Celebrating Michael Vincent on the back. Date and time.
We’ll do this every year, she said. A coming together. To remember Michael and hope for his return. Anthony was very good to have the cards printed.
I realized that Gene had probably been called Gene from boyhood, and was not his real name.
I’m a little scared of John Rose, she said, giving me another invitation. Would you mind?
I took the extra card. Far as I could tell John didn’t like her. A damned hippy with ideas. John would look at her and see nothing but bad news and worse memories. I thought all this without knowing a single thing about what happened. I was some detective.
We went back below. Danny has bad dreams, Stella had said.
How was the meeting? I said.
A lot of anger. Can’t pay, won’t pay. I don’t think Kaplan’s a monster but what he’s planning will ruin lives and destroy this community. The resistance is strong.

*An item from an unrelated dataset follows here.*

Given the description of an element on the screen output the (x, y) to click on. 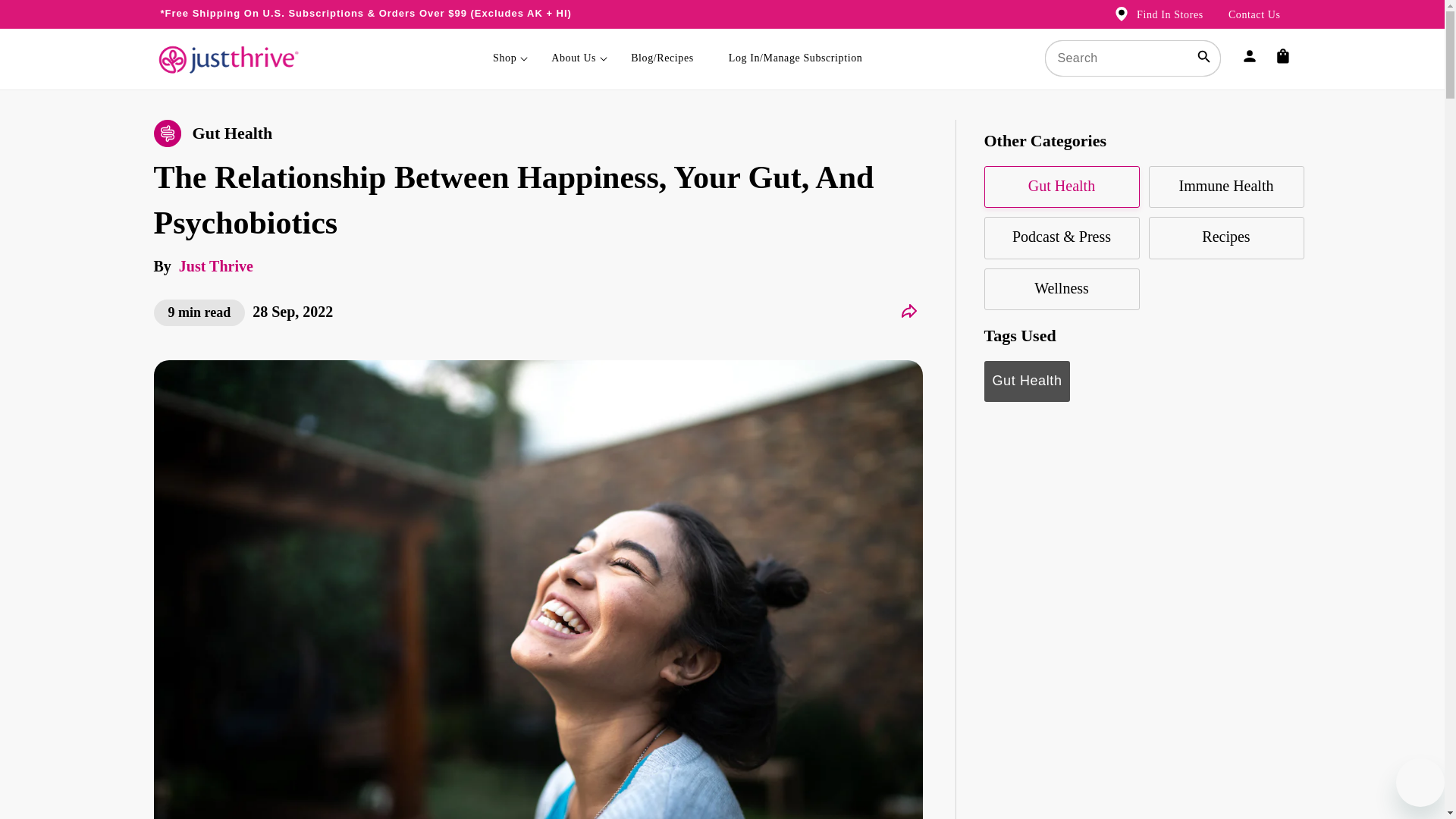
Find In Stores (1155, 18)
Skip to content (45, 17)
Contact Us (1254, 14)
Show articles tagged blog-nav-Gut Health (232, 132)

What if you have to leave? I said.
Where to?
Somewhere else.
There isn’t anywhere else, Stella said.
Stella pushed up the sleeves of the too-big sweatshirt.
All I had to do was kiss her.
Whenever the tide changed, you could feel the heavy bulk of water pulling underneath your feet. I could feel it now. Leaning almost to hold my stance. Slack ropes tightening. I could hear fenders groaning as the bound houseboats were subject to the change in the volume and direction of water.
As though we were slowly being pulled loose. The boat and the three of us and the deerhound, asleep again now, and the jars of sumac and mint and nettle seeds on Stella’s shelves, Danny’s open box of crayons and coloured pencils, the painted jug full of sweet peas and forget-me-nots. The home-made red-and-white checkered curtains. I straightened a ladle and then a metal spoon hanging on hooks by the stove, and when I let go the ladle and spoon swung a few degrees towards upstream.